Но тут, постепенно осознавал я, суть в другом. Неделю назад миссис Рафферти молила преподобного о сливках для Айдана. Желала, нуждалась, надеялась накормить голодного младенца. Сострадая каждому вздоху, каждому биению сердца своего сына. Она стояла на коленях, вымаливая кроху благотворительности, и отступила только в минуту, когда увидела угрозу своему посмертию. Она сочла вечность с ребенком дороже трехдневного запаса молока.
И сегодня – ни сливок, ни лимонного сока, чтобы прочистить голову, и чертово окошко, Бог знает, в чем она сильнее всего нуждалась – мальчик превратился в крысу. Миссис Рафферти, все еще держа иголку, выглянула из дверей своей каморки. Ее пальцы начали трястись.
– Мертвая, – сказала она. – Я тоже их боюсь, но она уже мертвая, а вы взрослые мужчины. Чего вы так перепугались? Стыдно так пугаться, говорю вам. Просто крыса.
– Помилуй тебя Господь, – прошептал преподобный, его голос окаймлял огонь.
Так я совершил восьмой арест в своей новой карьере.

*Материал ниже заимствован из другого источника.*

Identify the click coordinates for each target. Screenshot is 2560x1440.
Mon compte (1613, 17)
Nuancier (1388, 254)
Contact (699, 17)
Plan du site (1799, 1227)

Двенадцать часов спустя я сидел в Гробницах, за исцарапанным столом в одном из кабинетов, и держал в руке гусиное перо с намеком на черное опахало. Смотрел на лежащую передо мной бумагу. Но не писал. К тому времени мне хотелось скорчиться от боли в углу. Это могло бы, по крайней мере, провести границу, доказать способность к движению, а то и уменьшить тошноту. Я был не в силах оторваться от созерцания бумаги или начать писать даже ради спасения собственной жизни.
Вместо этого я думал о преподобном. Чувствует ли он себя лучше, чем я. Преподобный, который в одиннадцать лет ушел из безрадостного покосившегося домика в массачусетских лесах, чтобы заработать себе на хлеб в море. Щепетильный, много повидавший человек, известный во всем городе как бесстрашный протестант с жадным и требовательным умом. Его прихожане считали его пастухом, который удерживает их на пути благочестия. Он и вправду был именно таким. В молодости, когда он проповедовал, преподобный был аболиционистом[17], поскольку сама идея рабства возмущала его чувство логики. Он сам называл это справедливостью, но на самом деле имел в виду логику. Иногда мне казалось, он сражается с бедностью просто потому, что неравенство оскорбляет его своей неэстетичностью. На слух кажется слабоватой причиной, но видели бы вы, как он режет апельсин, будто гранит алмаз.
Последний раз я видел его таким бледным после смерти Оливии Андерхилл. Преподобный обожал свою жену, уж я-то знаю, что такое обожание. В день кончины он уложил ее в могилу – сморщенное, неузнаваемое тело – и на три дня заперся в своем кабинете. Ничьи мольбы, даже четырнадцатилетней Мерси, не могли заставить его выйти. Наконец, когда Вал уже подумывал окрестить свой новый набор отмычек, дверь открылась, и Томас Андерхилл поцеловал плачущую дочь, прижал ее к себе, погладил по голове и заявил, что крыша маленького флигеля церкви на Пайн-стрит давно требует ремонта, и он намерен заняться этим. Он вышел из комнаты, не оглядываясь, а мой брат, Мерси и я тупо смотрели ему вслед. Мерси не нашла в кабинете ничего объясняющего, что же он делал там целых три дня, пока, месяц спустя, не обнаружила: каждая страница обширной коллекции книг ее матери была обведена черными чернилами. Тысячи и тысячи траурных полос, окаймлявших бумагу.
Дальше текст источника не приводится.